**Page text:**
● ● ●

The plan also spells out roles and responsibilities of all levels of Government right up to Panchayat and Urban Local Body level in a matrix format.
What is the magnitude of the challenge?
India is extremely vulnerable to many natural disasters. Reasons being geological hazard sensitivity in various zones, high population, poor socio-economic conditions and unpredictable growth rate.
On the top are environmental degradation and implications of climate change. Due to the unpredictability, a lot of natural disasters take place suddenly and it has become difficult to prevent or deal with them.
Several glitches in the plan have attracted the criticism of the Supreme Court, the Public Accounts Committee of Parliament and the Comptroller and Auditor General.
The plan lacks a practical roadmap with clear aims, timelines and ideas of how resources shall be mobilized. Focusing on the Himalayan states is a necessity. The ongoing process of the mountains being formed by the movement of Indian sub-continent plate against the Asian plate creates a lot of pressure which releases in the form of earthquakes and seismic vibrations.
As almost over 40 million individuals reside in the Himalayan region, it is at great risk. It is extremely necessary to enhance the resilience plan in certain areas.
Proper execution and implementation of the plan will take place only if all the vulnerabilities of areas, individuals and communities are taken into consideration. Livelihoods of people living in disaster-prone areas need strengthening measures so that they can cope with the force of the disaster.

● ● ●

**Stored records:**
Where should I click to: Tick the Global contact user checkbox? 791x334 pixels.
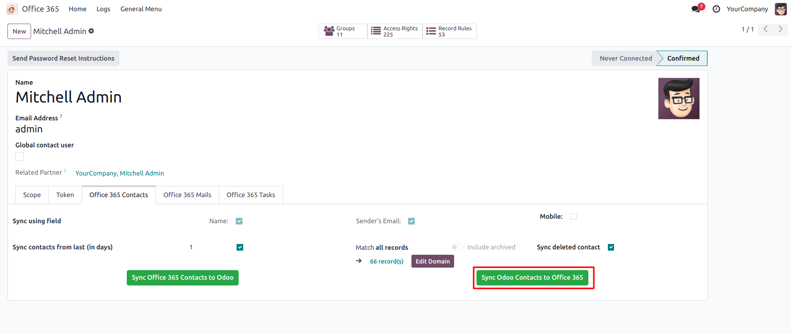19,156
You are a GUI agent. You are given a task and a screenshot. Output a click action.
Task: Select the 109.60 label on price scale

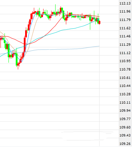(125, 127)
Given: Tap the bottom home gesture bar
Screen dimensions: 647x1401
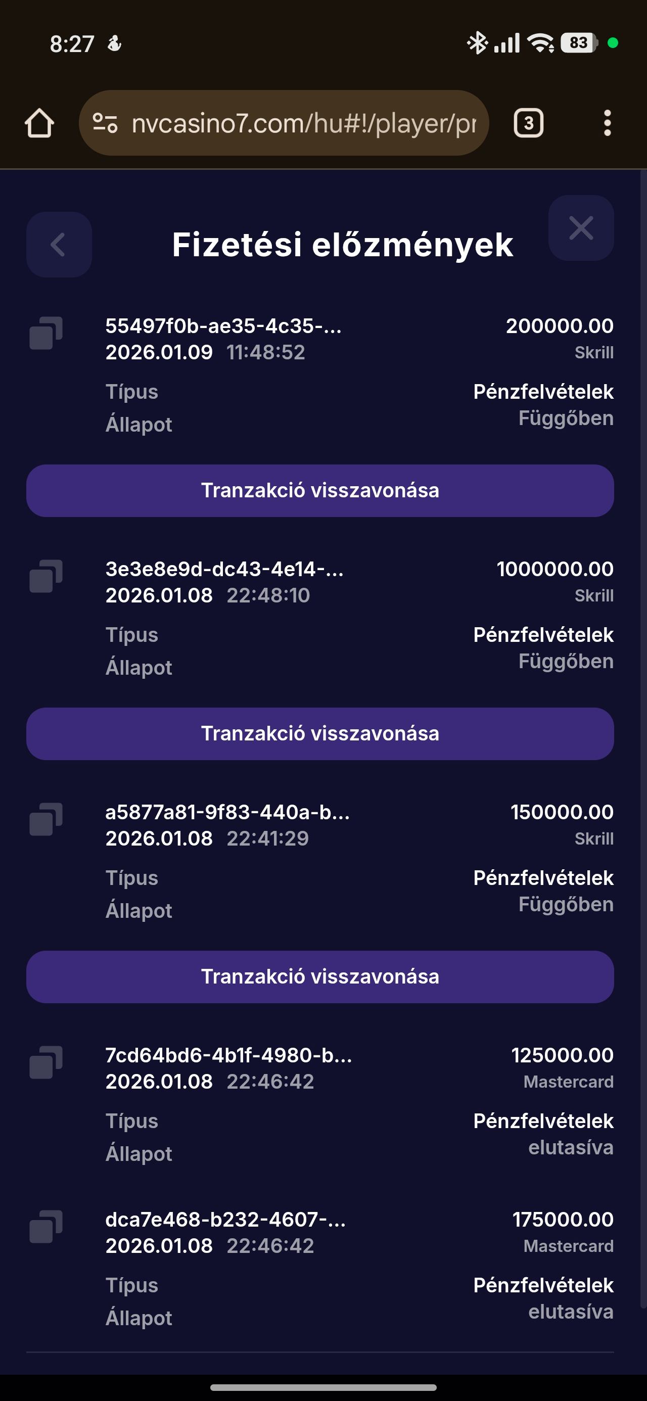Looking at the screenshot, I should [x=323, y=1387].
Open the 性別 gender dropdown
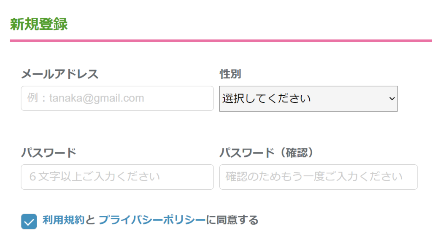This screenshot has width=432, height=244. [308, 99]
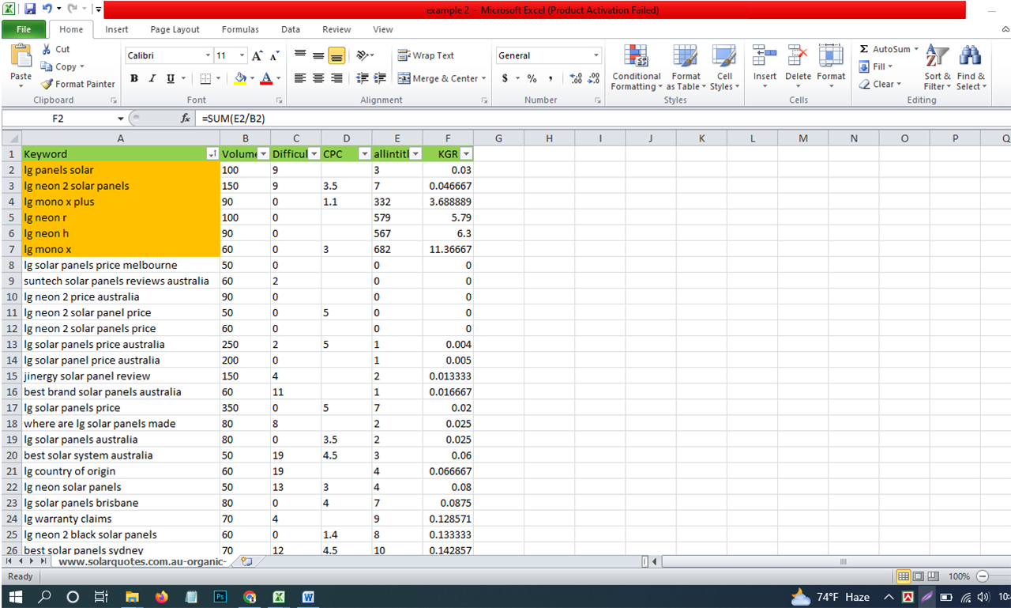Image resolution: width=1011 pixels, height=608 pixels.
Task: Zoom out using the zoom slider minus
Action: pyautogui.click(x=982, y=576)
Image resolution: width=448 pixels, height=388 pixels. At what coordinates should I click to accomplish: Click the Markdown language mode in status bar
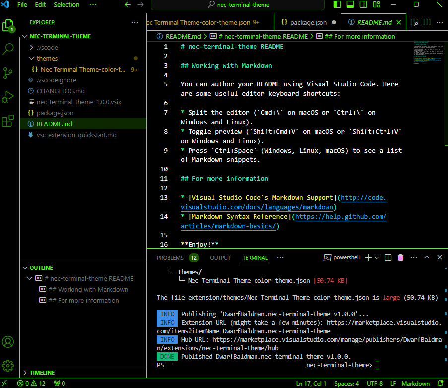[x=415, y=383]
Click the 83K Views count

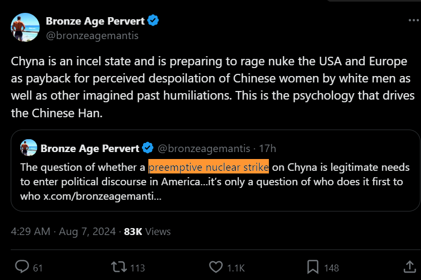pos(147,231)
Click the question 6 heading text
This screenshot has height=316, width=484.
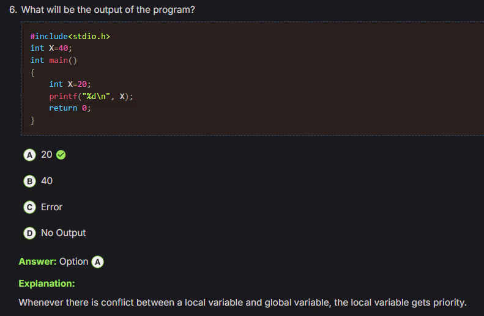tap(102, 10)
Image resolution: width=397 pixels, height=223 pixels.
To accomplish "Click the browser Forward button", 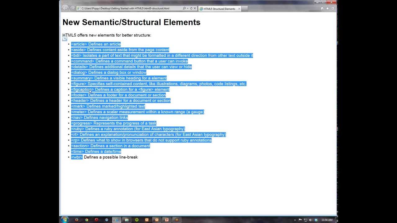I will pyautogui.click(x=72, y=8).
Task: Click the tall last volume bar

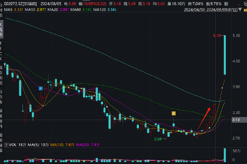Action: [x=225, y=155]
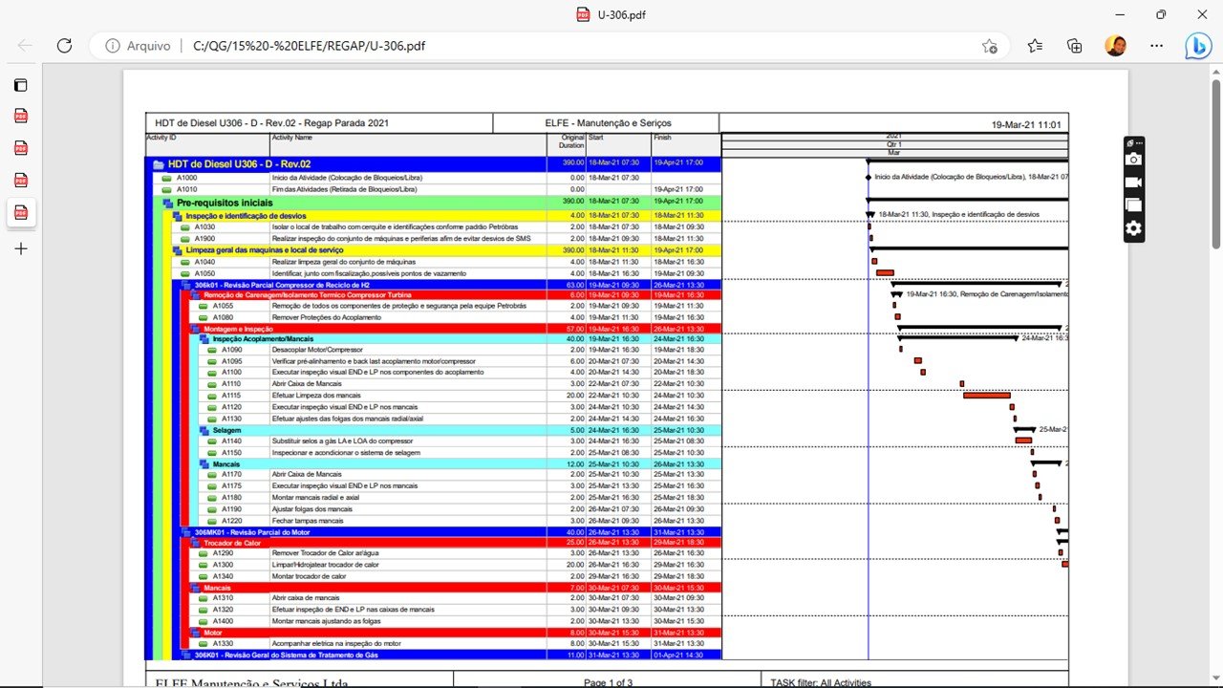Click the site information icon beside Arquivo
The width and height of the screenshot is (1223, 688).
[x=113, y=45]
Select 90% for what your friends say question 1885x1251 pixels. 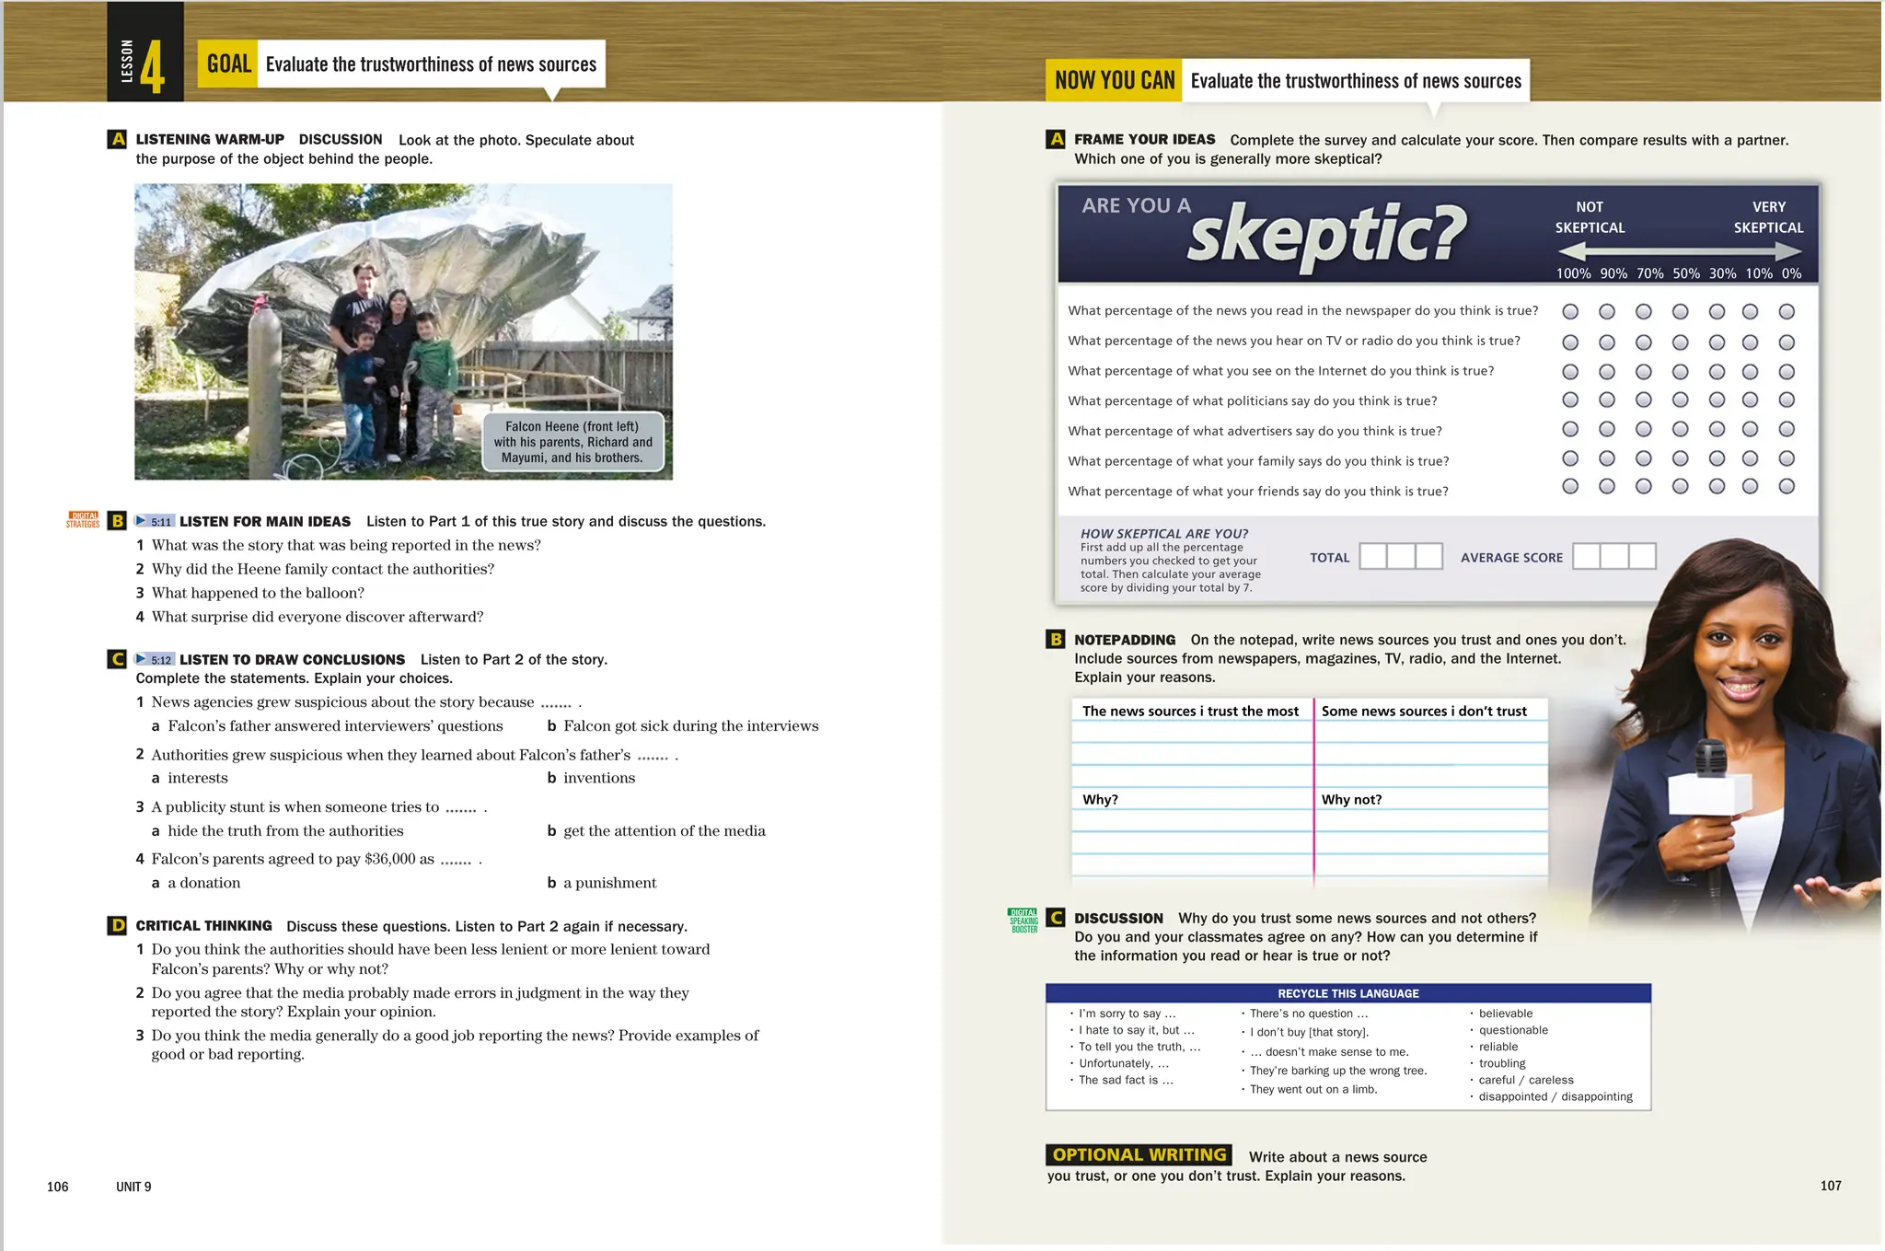coord(1607,487)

● ● ●

**What is asked:** Translate this sentence from the text on natural disasters in India into Spanish: "Focusing on the Himalayan states is a necessity."

**Answer below:** Centrarse en los estados del Himalaya es una necesidad.